Ключевые слова: архимандрит Софроний (Сахаров), мистика, мистическое богословие, испанская мистика, исихазм
Актуальность настоящего исследования определяется включением его предмета (свойства христианского мистического богословия) в контекст экуменического диалога, сохраняющего свою значимость для укрепления и развития межконфессиональных отношений. В качестве цели исследования автор ставит обнаружение параллелей и точек соприкосновения между западной и восточной мистическими традициями. Основными методами исследования избраны компаративный анализ и контент-анализ.

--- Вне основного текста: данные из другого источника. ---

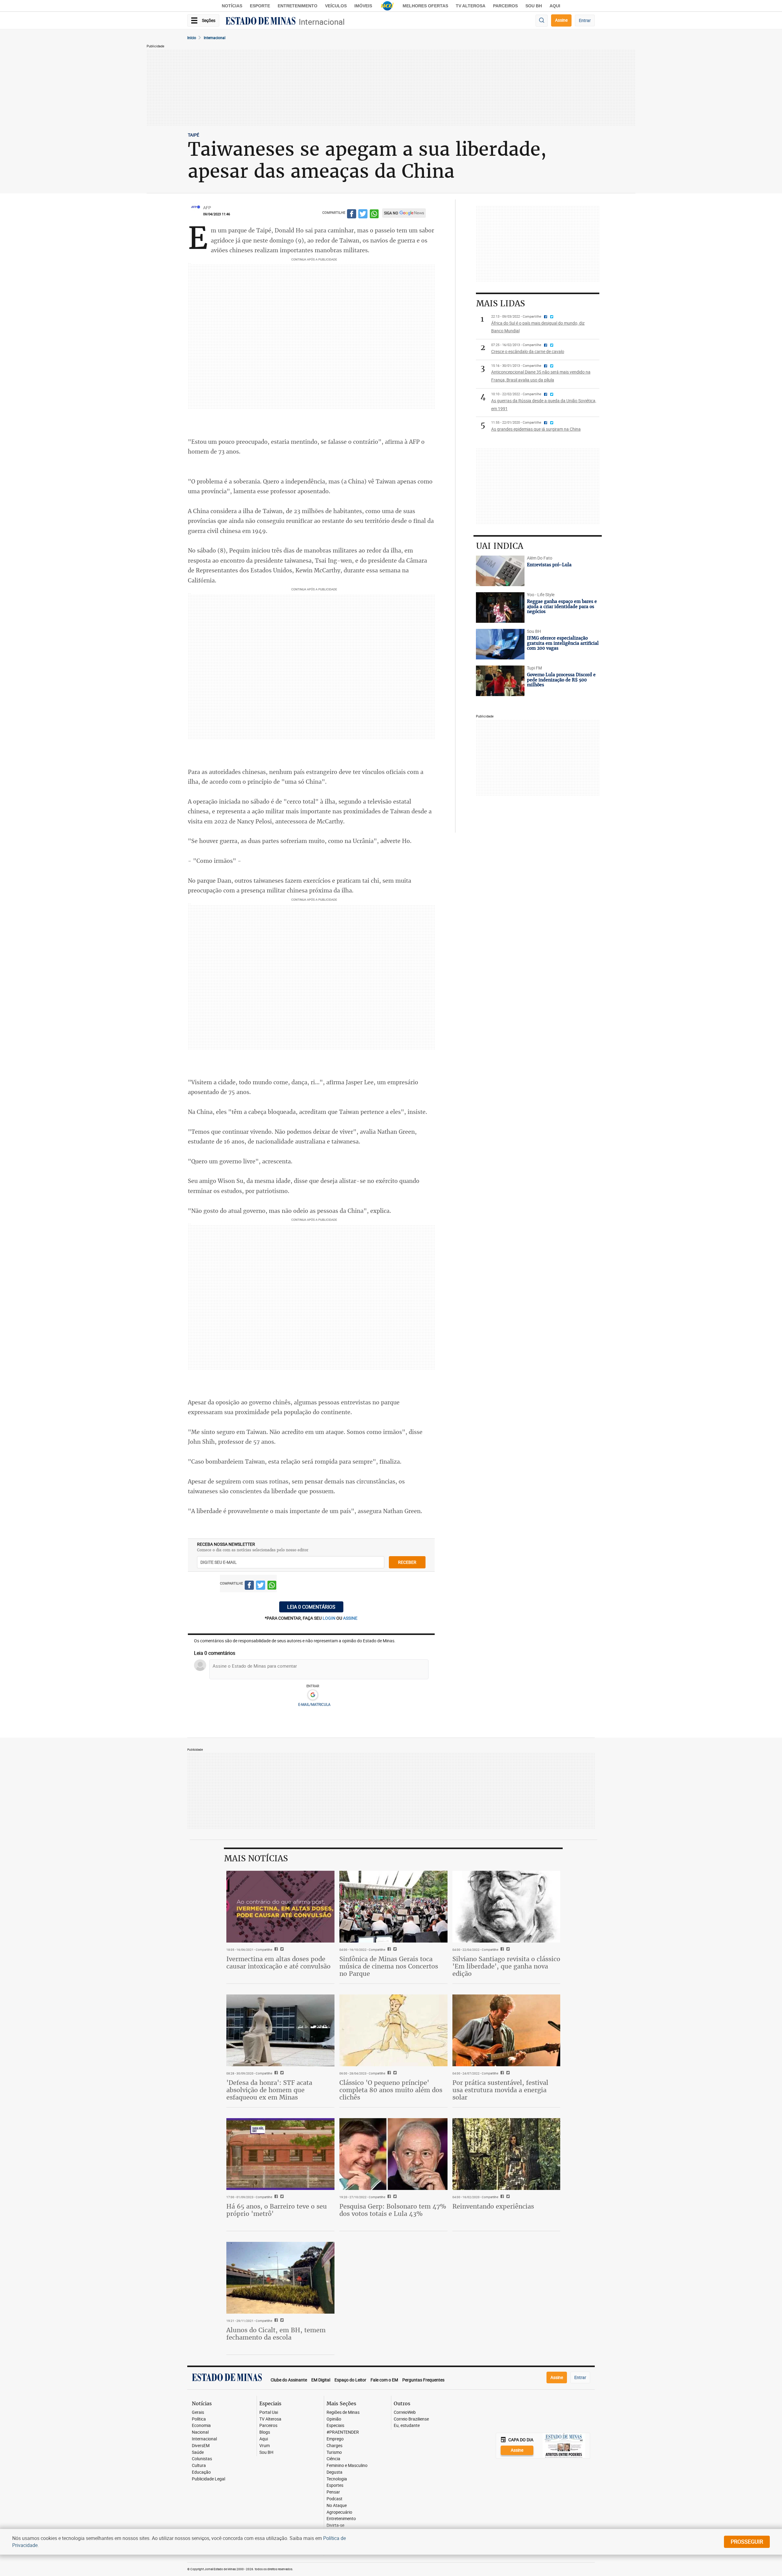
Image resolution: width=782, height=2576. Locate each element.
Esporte (260, 5)
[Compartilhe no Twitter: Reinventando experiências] (507, 2197)
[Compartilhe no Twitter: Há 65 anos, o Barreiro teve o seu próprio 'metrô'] (281, 2197)
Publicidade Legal (208, 2479)
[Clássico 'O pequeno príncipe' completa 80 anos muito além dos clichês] (393, 2030)
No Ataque (337, 2505)
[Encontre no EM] (541, 21)
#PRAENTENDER (343, 2432)
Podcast (334, 2498)
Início (191, 37)
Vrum (264, 2445)
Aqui (263, 2439)
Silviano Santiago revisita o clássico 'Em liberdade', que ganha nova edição (506, 1966)
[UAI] (387, 6)
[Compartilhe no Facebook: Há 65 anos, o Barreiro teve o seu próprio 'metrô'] (275, 2197)
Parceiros (505, 5)
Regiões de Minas (343, 2412)
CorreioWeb (405, 2412)
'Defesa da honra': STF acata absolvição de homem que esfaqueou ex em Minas (269, 2089)
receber (407, 1562)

Одна из трудностей исследования состоит в том, что общим местом в церковной литературе (не только научного, но и просветительского и публицистического содержания) является "априорное", не предполагающее аналитического подхода, противопоставление или, напротив, сопоставление, в зависимости от идеологических предпочтений автора, православной
и западно-христианской мистических традиций. Оппоненты сторонников «экзальтированной» западной мистики, как правило, ссылаются на творения и эпистолярное наследие святителя Игнатия (Брянчанинова), который резко критически высказывался в отношении аскетического и мистического наследия Католической Церкви. Он прямо называет это наследие следствием состояния прелести, «мнения» (т. е. того, что «мнится»). Для понимания глубины противоречий стоит привести пространную цитату из труда святителя «О прелести», посвященного знаменитому сочинению монаха-августинианца Фомы Кемпийского «О подражании Христу»:
«Оно дышит утонченным сладострастием и высокоумием, которые в людях ослепленных и преисполненных страстями производят наслаждение, признаваемое ими вкушением Божественной благодати. ...Они не понимают, что, обоняв утонченную воню живущих в себе страстей, они наслаждаются ею, признают ее в слепоте своей вонею благодати! Они не понимают, что к духовному наслаждению способны одни святые, что духовному наслаждению должно предшествовать покаяние и очищение от страстей, что грешник не способен к духовному наслаждению, что он должен сознавать себя недостойным наслаждения, отвергать его, если оно начнет приходить к нему, отвергать как несвойственное себе, как явное и пагубное самообольщение, как утонченное движение тщеславия, высо-коумия и сладострастия» [2].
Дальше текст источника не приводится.